Kepala Angkatan Laut Iran, Laksamana Shahram Irani, menyatakan bahwa rudal anti-kapal berbasis darat jenis Qader telah dikerahkan untuk menghantam kapal induk tersebut. Menurut klaim Teheran, serangan ini memaksa armada tempur AS untuk mengubah posisi strategisnya di perairan tersebut.
“Kelompok kapal induk tersebut terus dipantau. Segera setelah armada musuh berada dalam jangkauan sistem rudal kami, mereka akan menjadi sasaran serangan dahsyat,” tegas Irani sebagaimana dikutip dari AFP.
Tanggapan Amerika Serikat Hingga saat ini, Washington belum mengeluarkan pernyataan resmi yang membenarkan adanya serangan rudal dari pihak Iran.
Sebaliknya, Armada Kelima AS merilis keterangan mengenai adanya personel yang terluka, namun menyebutnya sebagai insiden non-kombatan.
“Seorang pelaut Angkatan Laut AS terluka di atas USS Abraham Lincoln saat melakukan operasi penerbangan di Laut Arab pada 25 Maret.

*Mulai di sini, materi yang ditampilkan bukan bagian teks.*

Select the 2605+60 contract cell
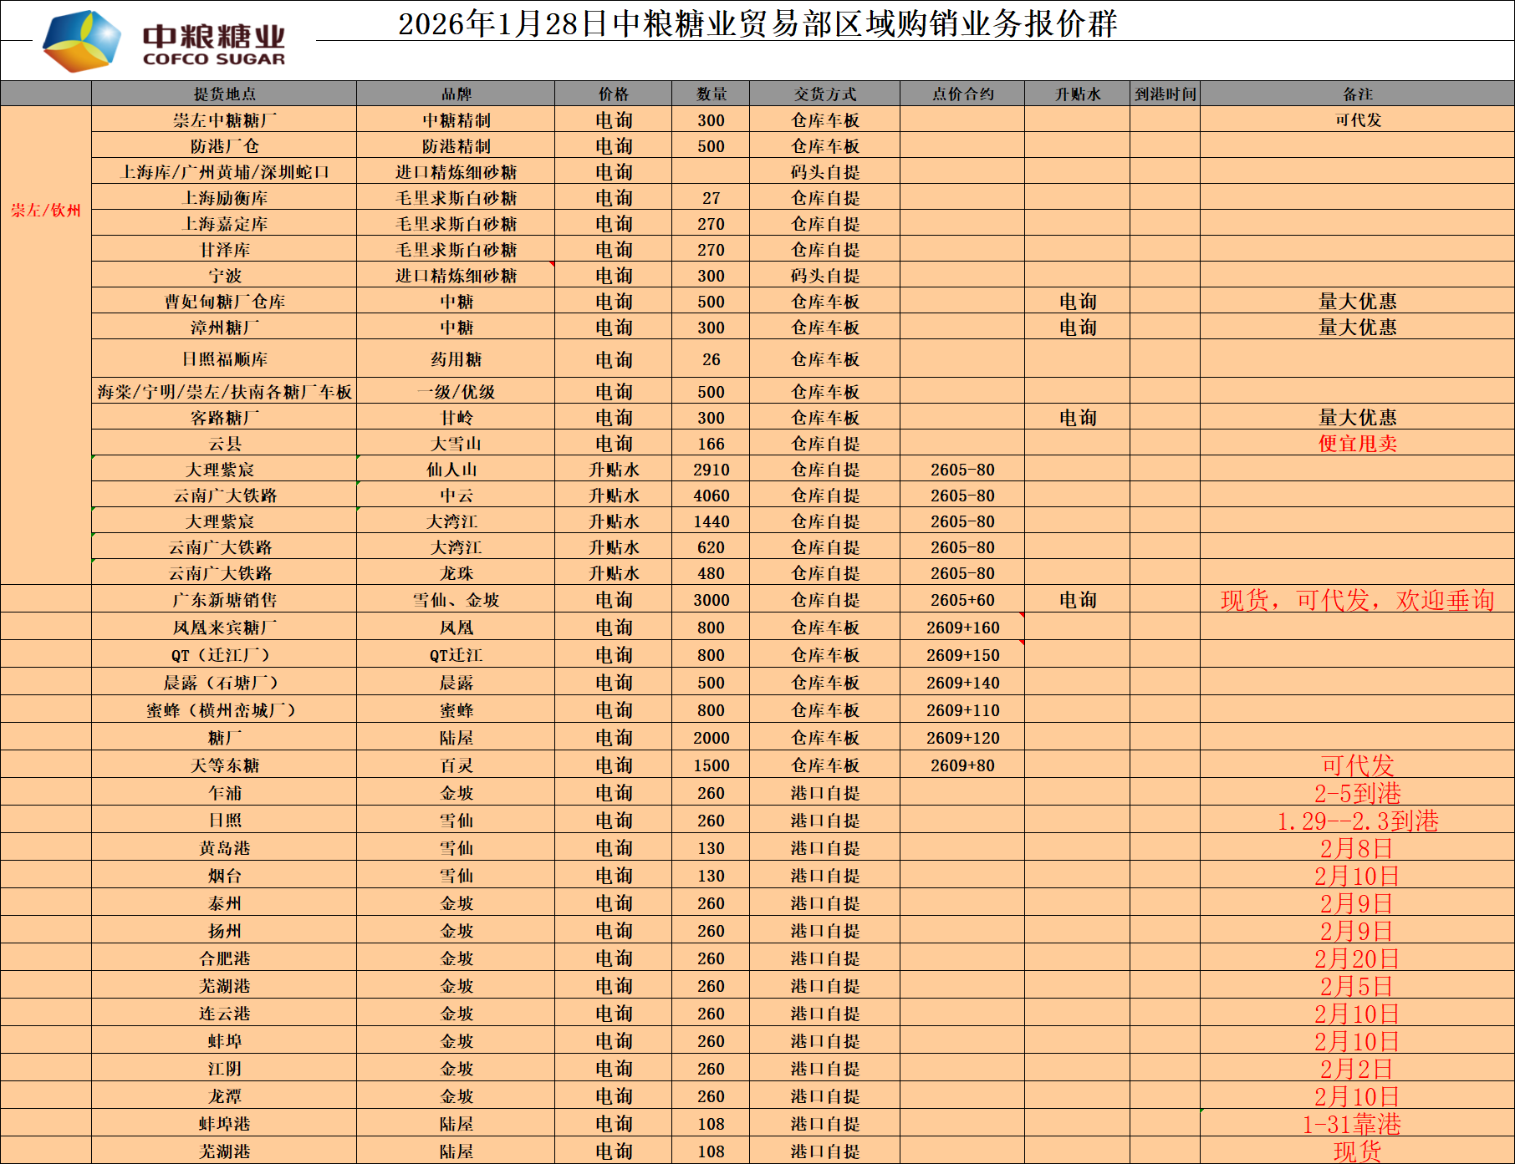The height and width of the screenshot is (1164, 1515). point(962,600)
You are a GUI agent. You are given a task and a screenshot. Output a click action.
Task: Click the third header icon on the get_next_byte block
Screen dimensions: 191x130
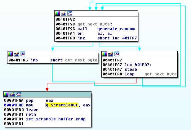click(x=70, y=13)
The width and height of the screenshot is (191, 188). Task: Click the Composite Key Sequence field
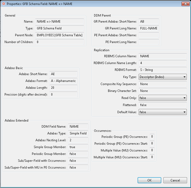click(x=163, y=84)
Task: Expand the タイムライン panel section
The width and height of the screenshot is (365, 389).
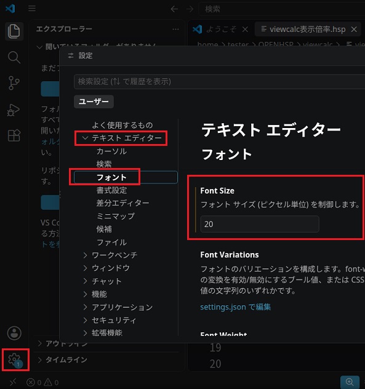Action: [63, 359]
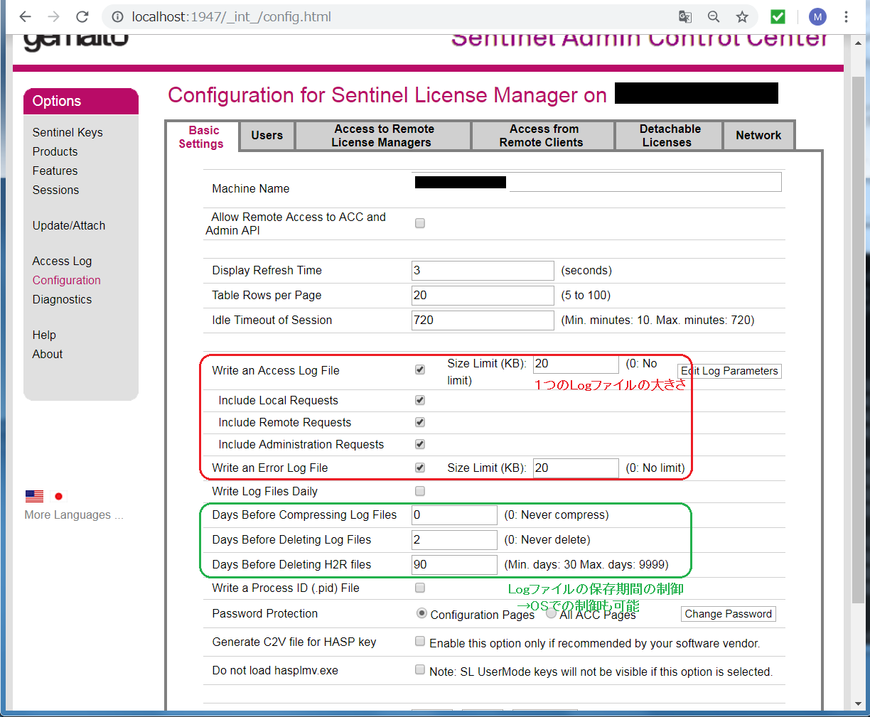The height and width of the screenshot is (717, 870).
Task: Click the Edit Log Parameters button
Action: [729, 371]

Cedera tersebut tidak terkait dengan pertempuran dan tidak mengancam jiwa,” tulis pernyataan resmi Armada Kelima AS.
Pelaut yang terluka dilaporkan telah dievakuasi ke darat untuk mendapatkan perawatan medis lebih lanjut dan dalam kondisi stabil. Perbedaan klaim antara kedua belah pihak ini menciptakan tabir ketidakpastian di tengah konflik yang terus memanas.
USS Abraham Lincoln diketahui merupakan bagian dari satuan tugas utama dalam operasi militer AS-Israel terhadap Iran yang dilaporkan telah berlangsung sejak 28 Februari 2026.
Kehadiran kapal induk bertenaga nuklir ini di Laut Arab menjadi simbol kekuatan sekaligus target utama dalam konfrontasi terbuka di wilayah Asia Barat.